部分糖尿病患者不需要长期胰岛素治疗,而只需一段时间的短期治疗。对这部分患者来说,即使是短期使用胰岛素泵治疗,也可以有更多获益。胰岛素泵能模拟正常生理性的胰岛素分泌模式,24h持续输注基础量的胰岛素,通过多个时段不同胰岛素输注速率的设置,满足不同个体对胰岛素的需求差异,补充基础胰岛素的不足,有效地抑制肝糖原的分解,抑制了餐间高血糖,使空腹血糖达到良好控制。进餐前输注负荷量,也称“餐前大剂量”胰岛素,从而防止餐后高血糖。胰岛素泵克服了常规胰岛素注射方法中胰岛素吸收差异或吸收不良的问题,通过分段设置适当的夜间基础量,避免夜间低血糖、清晨黎明现象及Somogyi现象,使血糖得到理想的控制。
一、需要短期胰岛素强化治疗的新诊断2型糖尿病
近10年来国内外研究发现,胰岛素泵短期强化治疗能使大约50%以上的初诊2型糖尿病患者获得不用药的长期缓解。这可能与血糖降低、“糖毒性”解除后胰岛素分泌功能改善及胰岛素敏感性增强有关。2型糖尿病发生的病理基础是胰岛素抵抗和B细胞功能衰竭,决定患者病情转归最重要的因素是B细胞功能状态。对于血糖较高的初发2型糖尿病患者,由于口服药物很难使血糖得到满意控制,而高血糖毒性的迅速缓解可以部分减轻胰岛素抵抗和逆转B细胞功能,故新诊断的2型糖尿病患者伴有明显高血糖时可以使用胰岛素强化治疗。包括多次皮下注射(MDI)和胰岛素泵治疗。从而能够达到快速降糖,迅速解除高血糖对胰岛B细胞的毒性作用。甚至部分患者的I相胰岛素分泌功能也得到改善。待血糖稳定,高血糖毒性作用缓解,受损B细胞功能恢复后,再改用口服降糖药治疗。在胰岛素泵使用中应注意加强血糖监测,及时调整胰岛素剂量,使各点血糖在最短时间接近正常,同时低血糖发生最少。
二、糖尿病患者的围手术期血糖控制
随着人类平均寿命延长及糖尿病发病率增高,因各种疾病而需要手术治疗的糖尿病患者日渐增多。有相当数量的患者糖代谢以及其他多种代谢状况都较差,其术前准备、术中处理及术后康复过程相对复杂,风险增大。往往导致患者术前准备时间及住院时间延长,甚至有患者因血糖难以达标而丧失手术机会。

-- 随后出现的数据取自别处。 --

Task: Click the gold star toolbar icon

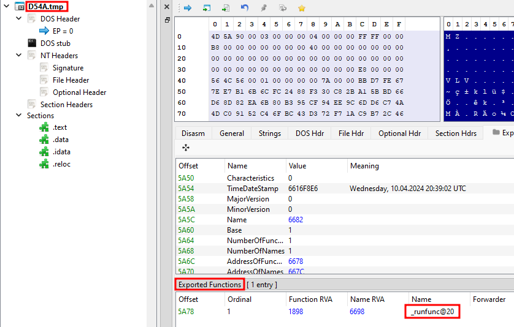Action: 302,8
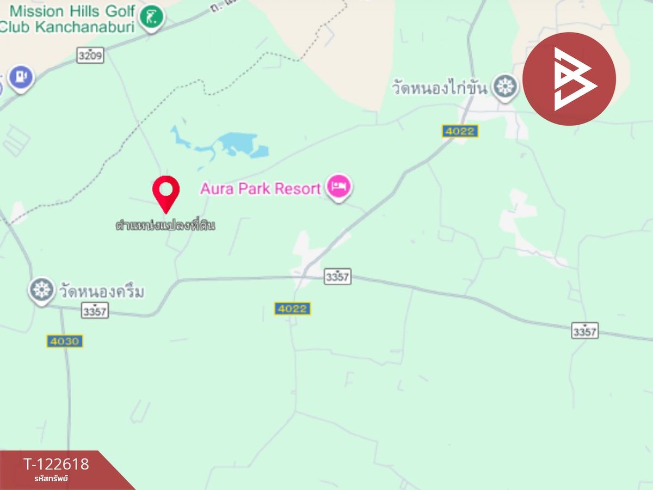This screenshot has width=653, height=490.
Task: Click the วัดหนองไก่ขัน place label
Action: (440, 88)
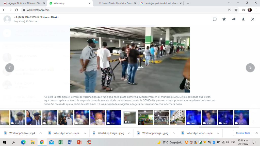
Task: Show the next media item
Action: coord(250,68)
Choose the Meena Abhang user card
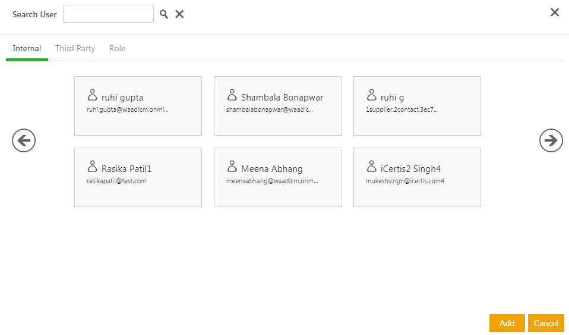This screenshot has width=569, height=335. coord(277,177)
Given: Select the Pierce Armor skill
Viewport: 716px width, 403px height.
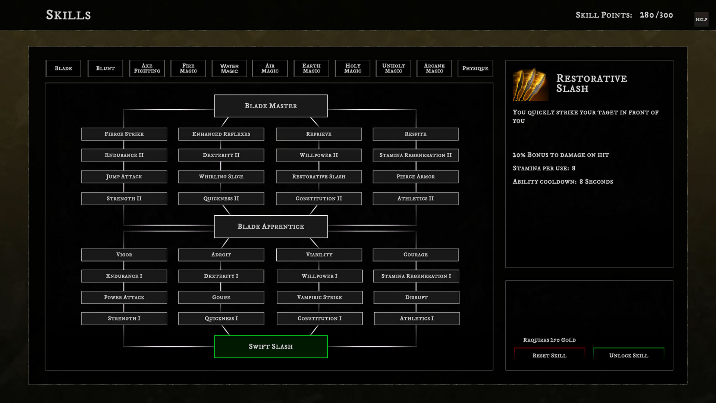Looking at the screenshot, I should (x=415, y=176).
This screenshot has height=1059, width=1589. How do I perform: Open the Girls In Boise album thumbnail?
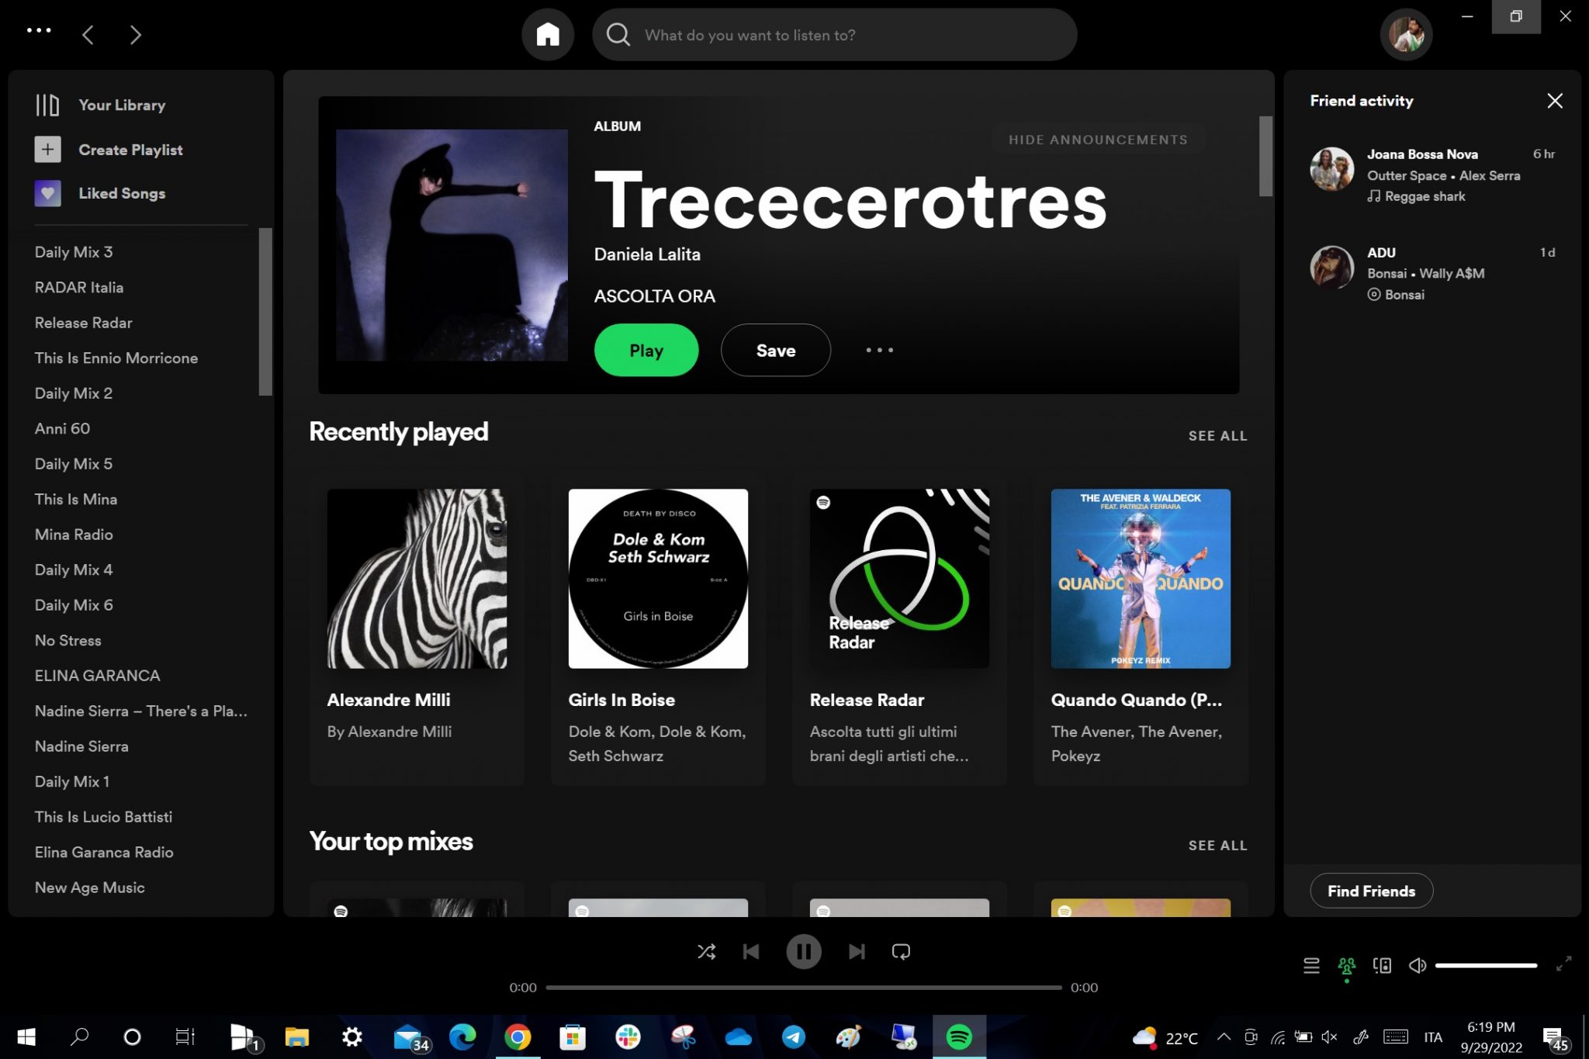pyautogui.click(x=658, y=577)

糖尿病患者的手术危险性和术后并发症均明显高于非糖尿病患者。其围手术期的良好血糖控制对手术各个环节有着极大的影响,是保证手术顺利进行及术后顺利恢复的必要条件。围手术期高血糖的原因有:
1.应激状态 应激时胰岛素拮抗激素分泌增加,使胰岛素抵抗成为患者内分泌紊乱的主要表现。胰岛素抵抗时,葡萄糖利用受阻,此时即使只是生理剂量的葡萄糖输入也常常导致高血糖,并造成感染和代谢并发症,使手术风险增加。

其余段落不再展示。